By Sean Walker – Collegiate Staff
If I had to sum “Interstellar” up in one sentence, I’d say it’s a movie designed to hurt your brain with its confusing plot line, but that would barely do the film justice.
To understand the entirety of “Interstellar,” one has to examine every aspect of the movie and essentially put the whole puzzle together as the film goes along.
But before I get ahead of myself, allow me to set the scene: “Interstellar” begins at some point in the future where Earth is no longer habitual for the human race, with NASA scientists trying to find a new planet that can support life as a means of relocating humanity.
NASA’s leaders, Professor Brand (Michael Caine) and his daughter Amelia (Anne Hathaway) have discovered a wormhole that leads, in theory, to another galaxy, so they recruit ex-astronaut Cooper (Matthew McConaughey) to lead an expedition into the wormhole to find a life-supporting planet.

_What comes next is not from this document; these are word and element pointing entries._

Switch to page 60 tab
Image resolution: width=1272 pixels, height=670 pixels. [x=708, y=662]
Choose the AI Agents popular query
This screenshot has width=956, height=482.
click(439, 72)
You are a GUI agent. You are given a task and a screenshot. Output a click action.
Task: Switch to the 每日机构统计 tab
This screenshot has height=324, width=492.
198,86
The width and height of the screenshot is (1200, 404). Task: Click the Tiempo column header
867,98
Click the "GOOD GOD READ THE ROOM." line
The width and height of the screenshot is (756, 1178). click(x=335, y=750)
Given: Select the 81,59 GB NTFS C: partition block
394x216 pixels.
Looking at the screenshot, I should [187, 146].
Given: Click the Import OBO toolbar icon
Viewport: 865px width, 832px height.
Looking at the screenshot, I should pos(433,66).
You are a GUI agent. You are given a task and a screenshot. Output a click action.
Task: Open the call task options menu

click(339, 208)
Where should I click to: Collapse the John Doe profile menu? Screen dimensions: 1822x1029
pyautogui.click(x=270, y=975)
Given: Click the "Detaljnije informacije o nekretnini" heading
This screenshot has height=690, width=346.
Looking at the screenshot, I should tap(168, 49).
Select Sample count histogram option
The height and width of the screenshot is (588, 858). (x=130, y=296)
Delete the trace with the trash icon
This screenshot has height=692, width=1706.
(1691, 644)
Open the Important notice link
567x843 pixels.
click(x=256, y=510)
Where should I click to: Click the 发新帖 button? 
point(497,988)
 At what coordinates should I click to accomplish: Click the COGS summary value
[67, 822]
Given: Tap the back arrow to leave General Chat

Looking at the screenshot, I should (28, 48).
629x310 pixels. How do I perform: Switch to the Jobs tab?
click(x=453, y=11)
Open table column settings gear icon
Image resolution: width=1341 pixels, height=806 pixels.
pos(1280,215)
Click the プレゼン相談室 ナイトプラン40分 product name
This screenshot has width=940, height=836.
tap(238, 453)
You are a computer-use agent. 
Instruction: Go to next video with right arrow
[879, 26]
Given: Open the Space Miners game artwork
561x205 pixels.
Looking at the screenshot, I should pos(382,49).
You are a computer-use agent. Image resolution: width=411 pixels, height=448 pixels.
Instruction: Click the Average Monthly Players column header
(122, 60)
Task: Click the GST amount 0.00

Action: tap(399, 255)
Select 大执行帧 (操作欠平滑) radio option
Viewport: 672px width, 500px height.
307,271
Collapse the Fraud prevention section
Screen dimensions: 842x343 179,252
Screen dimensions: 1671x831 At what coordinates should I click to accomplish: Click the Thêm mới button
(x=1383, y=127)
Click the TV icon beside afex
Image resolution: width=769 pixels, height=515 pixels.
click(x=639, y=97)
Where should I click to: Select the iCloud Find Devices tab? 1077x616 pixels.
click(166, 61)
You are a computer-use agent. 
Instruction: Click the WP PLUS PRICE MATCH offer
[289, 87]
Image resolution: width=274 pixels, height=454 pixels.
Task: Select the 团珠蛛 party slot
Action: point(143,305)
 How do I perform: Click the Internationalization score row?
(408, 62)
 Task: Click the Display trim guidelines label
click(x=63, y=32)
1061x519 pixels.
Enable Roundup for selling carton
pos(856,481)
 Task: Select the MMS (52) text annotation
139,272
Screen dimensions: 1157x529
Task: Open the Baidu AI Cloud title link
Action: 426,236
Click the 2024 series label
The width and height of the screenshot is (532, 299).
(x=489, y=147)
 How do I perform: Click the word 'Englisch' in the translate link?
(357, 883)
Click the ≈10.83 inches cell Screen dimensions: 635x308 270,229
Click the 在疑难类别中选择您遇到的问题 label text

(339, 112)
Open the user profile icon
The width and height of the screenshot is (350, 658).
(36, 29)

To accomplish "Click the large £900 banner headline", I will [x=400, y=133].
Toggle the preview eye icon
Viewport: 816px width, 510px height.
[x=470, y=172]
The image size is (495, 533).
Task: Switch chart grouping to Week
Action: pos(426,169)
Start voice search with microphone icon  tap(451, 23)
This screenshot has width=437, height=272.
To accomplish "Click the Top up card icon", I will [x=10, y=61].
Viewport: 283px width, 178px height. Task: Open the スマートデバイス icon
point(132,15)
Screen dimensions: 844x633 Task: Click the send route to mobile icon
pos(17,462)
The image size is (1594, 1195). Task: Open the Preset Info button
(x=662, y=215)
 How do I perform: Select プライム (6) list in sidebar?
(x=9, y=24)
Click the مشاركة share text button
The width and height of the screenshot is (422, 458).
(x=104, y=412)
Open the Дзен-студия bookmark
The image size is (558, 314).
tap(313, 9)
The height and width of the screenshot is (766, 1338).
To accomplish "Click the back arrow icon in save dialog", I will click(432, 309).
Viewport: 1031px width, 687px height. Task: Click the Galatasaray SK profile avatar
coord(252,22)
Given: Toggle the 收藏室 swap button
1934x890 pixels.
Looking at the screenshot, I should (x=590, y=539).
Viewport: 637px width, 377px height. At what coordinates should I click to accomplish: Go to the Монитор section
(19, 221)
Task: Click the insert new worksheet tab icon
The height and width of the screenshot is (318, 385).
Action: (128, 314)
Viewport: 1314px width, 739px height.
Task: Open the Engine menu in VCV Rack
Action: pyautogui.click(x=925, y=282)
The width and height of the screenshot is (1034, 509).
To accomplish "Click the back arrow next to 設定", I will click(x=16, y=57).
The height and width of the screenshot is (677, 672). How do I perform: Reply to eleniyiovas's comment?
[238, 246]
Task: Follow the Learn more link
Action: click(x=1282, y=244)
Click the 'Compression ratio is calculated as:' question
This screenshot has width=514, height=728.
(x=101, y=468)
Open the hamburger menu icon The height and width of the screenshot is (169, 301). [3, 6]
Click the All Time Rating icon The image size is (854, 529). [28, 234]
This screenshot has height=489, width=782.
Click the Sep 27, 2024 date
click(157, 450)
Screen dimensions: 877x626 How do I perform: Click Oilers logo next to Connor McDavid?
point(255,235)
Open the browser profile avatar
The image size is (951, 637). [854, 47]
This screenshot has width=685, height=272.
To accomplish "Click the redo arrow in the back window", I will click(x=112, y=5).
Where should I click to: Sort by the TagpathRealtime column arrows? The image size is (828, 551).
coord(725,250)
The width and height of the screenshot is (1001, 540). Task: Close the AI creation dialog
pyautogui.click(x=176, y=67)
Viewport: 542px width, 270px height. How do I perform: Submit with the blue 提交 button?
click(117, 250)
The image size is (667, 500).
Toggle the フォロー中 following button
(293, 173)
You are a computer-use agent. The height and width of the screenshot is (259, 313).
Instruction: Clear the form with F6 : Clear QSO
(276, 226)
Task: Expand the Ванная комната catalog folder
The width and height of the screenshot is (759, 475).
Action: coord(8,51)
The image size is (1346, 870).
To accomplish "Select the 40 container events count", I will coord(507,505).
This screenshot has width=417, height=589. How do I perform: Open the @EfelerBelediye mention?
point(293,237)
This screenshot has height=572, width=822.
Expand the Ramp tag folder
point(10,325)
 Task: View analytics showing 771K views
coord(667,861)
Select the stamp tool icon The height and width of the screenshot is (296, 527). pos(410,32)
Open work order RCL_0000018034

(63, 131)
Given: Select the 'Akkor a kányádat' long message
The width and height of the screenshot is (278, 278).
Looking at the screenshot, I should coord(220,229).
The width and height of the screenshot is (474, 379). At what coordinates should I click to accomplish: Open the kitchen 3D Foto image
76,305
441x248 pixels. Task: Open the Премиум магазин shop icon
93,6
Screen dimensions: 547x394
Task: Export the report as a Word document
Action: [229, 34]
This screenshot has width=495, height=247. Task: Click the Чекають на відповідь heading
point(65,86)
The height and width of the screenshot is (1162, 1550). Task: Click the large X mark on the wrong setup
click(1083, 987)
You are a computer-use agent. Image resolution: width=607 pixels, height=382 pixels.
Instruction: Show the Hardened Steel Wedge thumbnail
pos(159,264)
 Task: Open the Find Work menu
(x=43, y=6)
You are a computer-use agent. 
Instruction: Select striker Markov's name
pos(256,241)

It’s an interesting concept, yes, and the movie explores it quite succinctly. Unfortunately, the film gets a little dragged down by various subplots that don’t make sense until the very end of the film.
As Cooper and Amelia explore new planets, time for them goes much slower than it does back on Earth; several years pass by and Cooper’s children grow up without him.
Professor Brand struggles to complete a problem that has been troubling him for years, while Cooper and Amelia face perils they could have only imagined back home.
The flaw is that these subplots tend to feel less like necessary elements and more like baggage that slows the narrative down; and while all these subplots will make sense once the film is over, it’s frustrating to put the whole picture together as you go along.
What saves the film is the cast. McConaughey and Hathaway lead the charge with the same emotion and charisma that they are famous for, and Caine portrays the fatherly figure of the film with just the right touch of charm.
Another big plus is the superb supporting cast that backs them up, led by Jessica Chastain and Mackenzie Foy who both portray Cooper’s daughter, Murph, at different ages.
The visual effects of the film present a look at space that reminds audience members of last year’s “Gravity.” Visuals of unknown planets with landscapes of ice and waves as big as mountains make for an intense surfing party for Cooper and Amelia.
At its best, “Interstellar” is a slow-going ride that requires you to pay attention to every detail, with big-name stars leading the story to keep things interesting.
It may not be quite as enjoyable as any other Matthew McConaughey movie, but it can hardly be called a failure.